ASHLAND The leading candidates for Ashland city commission are Marty Gute, Cheryl Spriggs, Amanda Clark and Josh Blanton as of Tuesday at press time.
There were nine candidates on the ballot on Tuesday, but only eight will move forward to the general election.
Gute received 642 votes (unofficially) as of Tuesday.
“I feel good about it (the results),” said Gute. “I think the people realize that we try to do the best on behalf of everyone and experience does matter. Transparency matters and we are trying to work together as a team. My priorities are service to the citizens, economic development and our employees.”
Gute is a second-generation city commissioner and has served the city for six terms. Gute said if re-elected he would focus on the services the city provides, the atmosphere to promote business development and a good work environment for employees. Gute first decided to run for city commission after seeing his dad in the role.
Spriggs received 579 votes as of Tuesday.

○ ○ ○

**Job 1**. Update the entries from the line containing "This screenshot has height=161, width=373." down through the line containing "Check the Show", replacing "checkbox" with "toggle" and leaving all else unchanged.

**Extracted entries**.
○ ○ ○

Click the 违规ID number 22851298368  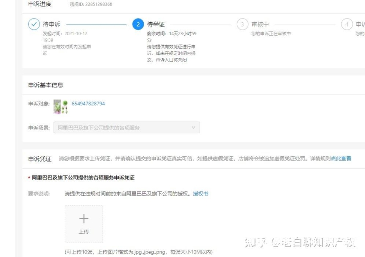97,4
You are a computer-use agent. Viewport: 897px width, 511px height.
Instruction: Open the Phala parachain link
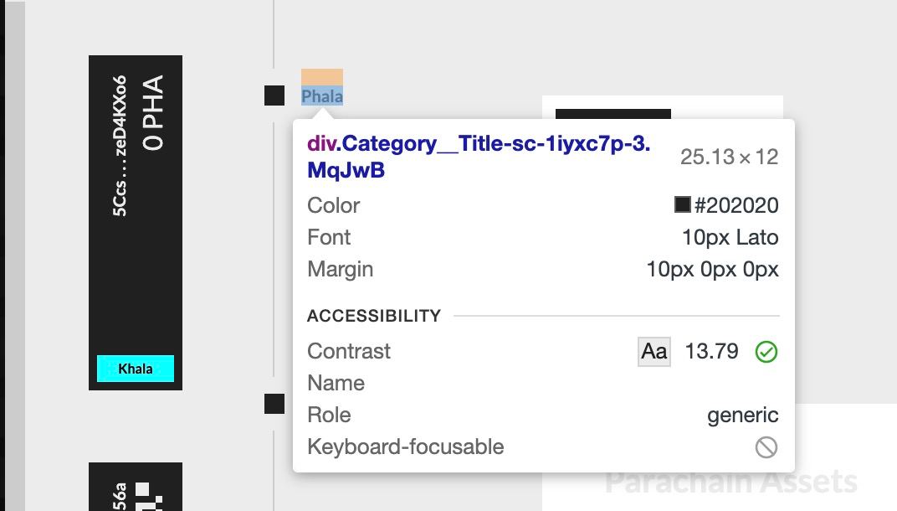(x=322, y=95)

○ ○ ○

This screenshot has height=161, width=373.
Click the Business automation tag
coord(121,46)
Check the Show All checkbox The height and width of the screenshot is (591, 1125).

○ ○ ○

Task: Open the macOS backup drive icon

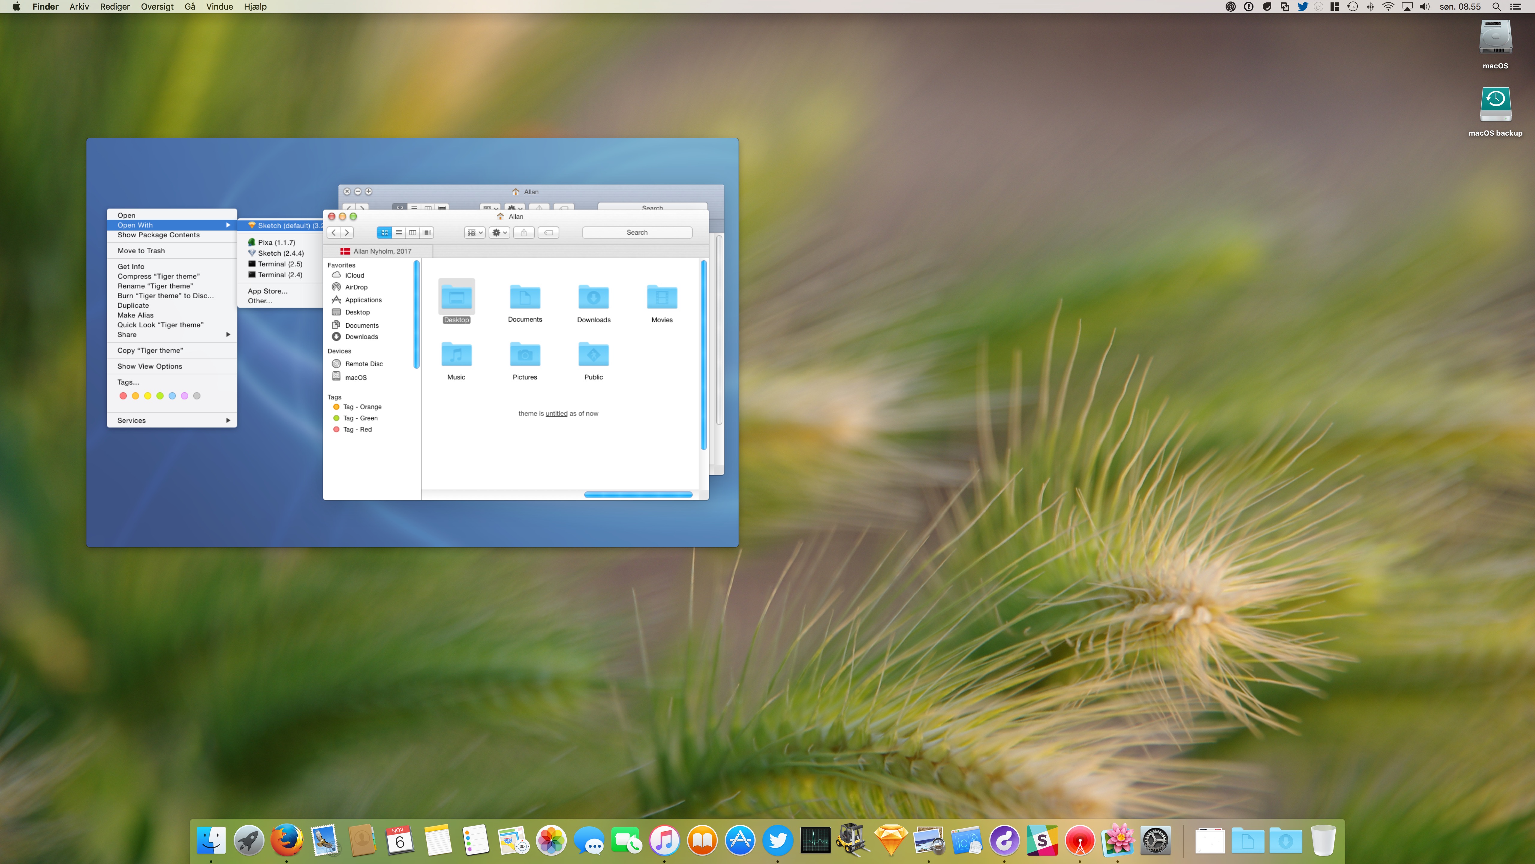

○ ○ ○

**Job 2**. Reproduce the article on the Ashland city commission race in full, word for word.

**Exercise solution 1**.
This screenshot has height=161, width=373.
Click the Business automation tag
coord(121,46)
Check the Show All toggle The height and width of the screenshot is (591, 1125).

**Exercise solution 2**.
ASHLAND The leading candidates for Ashland city commission are Marty Gute, Cheryl Spriggs, Amanda Clark and Josh Blanton as of Tuesday at press time.
There were nine candidates on the ballot on Tuesday, but only eight will move forward to the general election.
Gute received 642 votes (unofficially) as of Tuesday.
“I feel good about it (the results),” said Gute. “I think the people realize that we try to do the best on behalf of everyone and experience does matter. Transparency matters and we are trying to work together as a team. My priorities are service to the citizens, economic development and our employees.”
Gute is a second-generation city commissioner and has served the city for six terms. Gute said if re-elected he would focus on the services the city provides, the atmosphere to promote business development and a good work environment for employees. Gute first decided to run for city commission after seeing his dad in the role.
Spriggs received 579 votes as of Tuesday.